Problem description: Output the entries below so that they read exactly as they do now.

[Stored records]
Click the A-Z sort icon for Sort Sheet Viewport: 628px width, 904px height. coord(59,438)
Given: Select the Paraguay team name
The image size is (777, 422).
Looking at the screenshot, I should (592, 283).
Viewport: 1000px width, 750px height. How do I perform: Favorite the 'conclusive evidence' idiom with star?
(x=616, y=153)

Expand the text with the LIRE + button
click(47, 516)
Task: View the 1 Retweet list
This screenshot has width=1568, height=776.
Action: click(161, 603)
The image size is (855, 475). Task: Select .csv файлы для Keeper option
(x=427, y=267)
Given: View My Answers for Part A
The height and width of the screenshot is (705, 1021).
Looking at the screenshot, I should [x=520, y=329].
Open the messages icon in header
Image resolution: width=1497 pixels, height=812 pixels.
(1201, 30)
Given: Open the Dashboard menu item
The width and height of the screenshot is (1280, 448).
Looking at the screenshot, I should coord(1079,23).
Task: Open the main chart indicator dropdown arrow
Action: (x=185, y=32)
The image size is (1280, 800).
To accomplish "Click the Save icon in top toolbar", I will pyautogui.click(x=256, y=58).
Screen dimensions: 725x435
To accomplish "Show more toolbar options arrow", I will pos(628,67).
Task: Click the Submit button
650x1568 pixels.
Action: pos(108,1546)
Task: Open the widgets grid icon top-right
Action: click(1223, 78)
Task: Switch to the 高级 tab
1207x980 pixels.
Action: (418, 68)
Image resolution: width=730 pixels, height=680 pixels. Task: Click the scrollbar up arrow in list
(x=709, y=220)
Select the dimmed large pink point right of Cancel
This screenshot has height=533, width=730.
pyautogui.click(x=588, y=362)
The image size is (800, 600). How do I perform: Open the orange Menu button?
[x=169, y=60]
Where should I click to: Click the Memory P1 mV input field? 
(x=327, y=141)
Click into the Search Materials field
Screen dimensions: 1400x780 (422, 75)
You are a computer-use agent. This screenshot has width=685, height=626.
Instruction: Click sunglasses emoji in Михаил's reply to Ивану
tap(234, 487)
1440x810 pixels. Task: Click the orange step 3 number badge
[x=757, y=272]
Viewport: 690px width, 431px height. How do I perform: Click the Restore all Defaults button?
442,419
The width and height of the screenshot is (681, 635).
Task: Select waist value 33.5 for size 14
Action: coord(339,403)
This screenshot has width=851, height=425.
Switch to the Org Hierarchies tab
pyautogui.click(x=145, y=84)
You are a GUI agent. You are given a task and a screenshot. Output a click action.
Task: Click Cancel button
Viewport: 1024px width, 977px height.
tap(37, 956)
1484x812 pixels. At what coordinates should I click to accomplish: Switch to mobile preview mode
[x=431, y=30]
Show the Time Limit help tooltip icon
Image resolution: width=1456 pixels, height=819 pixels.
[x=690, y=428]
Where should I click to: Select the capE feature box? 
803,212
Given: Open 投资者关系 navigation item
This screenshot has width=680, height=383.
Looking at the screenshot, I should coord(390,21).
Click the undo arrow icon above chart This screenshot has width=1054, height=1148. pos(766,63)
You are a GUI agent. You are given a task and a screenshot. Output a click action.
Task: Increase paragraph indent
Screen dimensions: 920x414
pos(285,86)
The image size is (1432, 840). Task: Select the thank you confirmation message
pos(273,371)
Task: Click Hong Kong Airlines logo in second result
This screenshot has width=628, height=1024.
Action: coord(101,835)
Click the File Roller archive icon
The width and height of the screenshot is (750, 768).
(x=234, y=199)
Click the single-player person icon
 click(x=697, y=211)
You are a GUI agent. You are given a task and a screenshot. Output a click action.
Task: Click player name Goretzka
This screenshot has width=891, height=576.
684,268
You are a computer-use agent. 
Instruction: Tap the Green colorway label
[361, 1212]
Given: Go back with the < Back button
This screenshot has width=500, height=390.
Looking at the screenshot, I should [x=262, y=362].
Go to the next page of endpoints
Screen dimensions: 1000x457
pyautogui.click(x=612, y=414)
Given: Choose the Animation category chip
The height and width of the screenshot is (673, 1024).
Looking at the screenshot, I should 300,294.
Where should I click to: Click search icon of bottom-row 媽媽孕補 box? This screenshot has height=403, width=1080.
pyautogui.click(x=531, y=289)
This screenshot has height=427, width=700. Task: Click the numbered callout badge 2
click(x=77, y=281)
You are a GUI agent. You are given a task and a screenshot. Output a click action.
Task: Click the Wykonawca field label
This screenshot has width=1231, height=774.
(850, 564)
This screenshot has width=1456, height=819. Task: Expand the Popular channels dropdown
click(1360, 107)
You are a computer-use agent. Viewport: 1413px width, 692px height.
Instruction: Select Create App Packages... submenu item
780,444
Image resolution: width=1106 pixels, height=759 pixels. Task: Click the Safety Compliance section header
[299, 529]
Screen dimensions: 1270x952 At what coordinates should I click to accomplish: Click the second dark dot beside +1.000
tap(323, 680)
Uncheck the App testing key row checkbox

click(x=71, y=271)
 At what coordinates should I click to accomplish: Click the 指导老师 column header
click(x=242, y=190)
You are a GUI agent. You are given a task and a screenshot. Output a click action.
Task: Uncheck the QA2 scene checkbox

Answer box:
Click the A-Z sort icon for Sort Sheet Viewport: 628px width, 904px height. coord(59,438)
Given: Select the Paraguay team name
The image size is (777, 422).
Looking at the screenshot, I should (592, 283).
Viewport: 1000px width, 750px height. How do I perform: Favorite the 'conclusive evidence' idiom with star?
(x=616, y=153)

Expand the text with the LIRE + button
click(47, 516)
Task: View the 1 Retweet list
This screenshot has width=1568, height=776.
Action: click(161, 603)
The image size is (855, 475). Task: Select .csv файлы для Keeper option
(x=427, y=267)
Given: View My Answers for Part A
The height and width of the screenshot is (705, 1021).
Looking at the screenshot, I should [x=520, y=329].
Open the messages icon in header
Image resolution: width=1497 pixels, height=812 pixels.
(1201, 30)
Given: Open the Dashboard menu item
The width and height of the screenshot is (1280, 448).
Looking at the screenshot, I should coord(1079,23).
Task: Open the main chart indicator dropdown arrow
Action: (x=185, y=32)
The image size is (1280, 800).
To accomplish "Click the Save icon in top toolbar", I will pyautogui.click(x=256, y=58).
Screen dimensions: 725x435
To accomplish "Show more toolbar options arrow", I will pos(628,67).
Task: Click the Submit button
650x1568 pixels.
Action: pos(108,1546)
Task: Open the widgets grid icon top-right
Action: click(1223, 78)
Task: Switch to the 高级 tab
1207x980 pixels.
Action: (418, 68)
Image resolution: width=730 pixels, height=680 pixels. Task: Click the scrollbar up arrow in list
(x=709, y=220)
Select the dimmed large pink point right of Cancel
This screenshot has height=533, width=730.
pyautogui.click(x=588, y=362)
The image size is (800, 600). How do I perform: Open the orange Menu button?
[x=169, y=60]
Where should I click to: Click the Memory P1 mV input field? 
(x=327, y=141)
Click into the Search Materials field
Screen dimensions: 1400x780 (422, 75)
You are a computer-use agent. This screenshot has width=685, height=626.
Instruction: Click sunglasses emoji in Михаил's reply to Ивану
tap(234, 487)
1440x810 pixels. Task: Click the orange step 3 number badge
[x=757, y=272]
Viewport: 690px width, 431px height. How do I perform: Click the Restore all Defaults button?
442,419
The width and height of the screenshot is (681, 635).
Task: Select waist value 33.5 for size 14
Action: coord(339,403)
This screenshot has width=851, height=425.
Switch to the Org Hierarchies tab
pyautogui.click(x=145, y=84)
You are a GUI agent. You are given a task and a screenshot. Output a click action.
Task: Click Cancel button
Viewport: 1024px width, 977px height.
tap(37, 956)
1484x812 pixels. At what coordinates should I click to accomplish: Switch to mobile preview mode
[x=431, y=30]
Show the Time Limit help tooltip icon
Image resolution: width=1456 pixels, height=819 pixels.
[x=690, y=428]
Where should I click to: Select the capE feature box? 
803,212
Given: Open 投资者关系 navigation item
This screenshot has width=680, height=383.
Looking at the screenshot, I should coord(390,21).
Click the undo arrow icon above chart This screenshot has width=1054, height=1148. pos(766,63)
You are a GUI agent. You are given a task and a screenshot. Output a click action.
Task: Increase paragraph indent
Screen dimensions: 920x414
pos(285,86)
The image size is (1432, 840). Task: Select the thank you confirmation message
pos(273,371)
Task: Click Hong Kong Airlines logo in second result
This screenshot has width=628, height=1024.
Action: coord(101,835)
Click the File Roller archive icon
The width and height of the screenshot is (750, 768).
(x=234, y=199)
Click the single-player person icon
 click(x=697, y=211)
You are a GUI agent. You are given a task and a screenshot. Output a click action.
Task: Click player name Goretzka
This screenshot has width=891, height=576.
684,268
You are a computer-use agent. 
Instruction: Tap the Green colorway label
[361, 1212]
Given: Go back with the < Back button
This screenshot has width=500, height=390.
Looking at the screenshot, I should [x=262, y=362].
Go to the next page of endpoints
Screen dimensions: 1000x457
pyautogui.click(x=612, y=414)
Given: Choose the Animation category chip
The height and width of the screenshot is (673, 1024).
Looking at the screenshot, I should 300,294.
Where should I click to: Click search icon of bottom-row 媽媽孕補 box? This screenshot has height=403, width=1080.
pyautogui.click(x=531, y=289)
This screenshot has height=427, width=700. Task: Click the numbered callout badge 2
click(x=77, y=281)
You are a GUI agent. You are given a task and a screenshot. Output a click action.
Task: Click the Wykonawca field label
This screenshot has width=1231, height=774.
(850, 564)
This screenshot has width=1456, height=819. Task: Expand the Popular channels dropdown
click(1360, 107)
You are a computer-use agent. Viewport: 1413px width, 692px height.
Instruction: Select Create App Packages... submenu item
780,444
Image resolution: width=1106 pixels, height=759 pixels. Task: Click the Safety Compliance section header
[299, 529]
Screen dimensions: 1270x952 At what coordinates should I click to accomplish: Click the second dark dot beside +1.000
tap(323, 680)
Uncheck the App testing key row checkbox

click(x=71, y=271)
 At what coordinates should I click to accomplish: Click the 指导老师 column header
click(x=242, y=190)
You are a GUI agent. You are given a task and a screenshot. Output a click action.
Task: Uncheck the QA2 scene checkbox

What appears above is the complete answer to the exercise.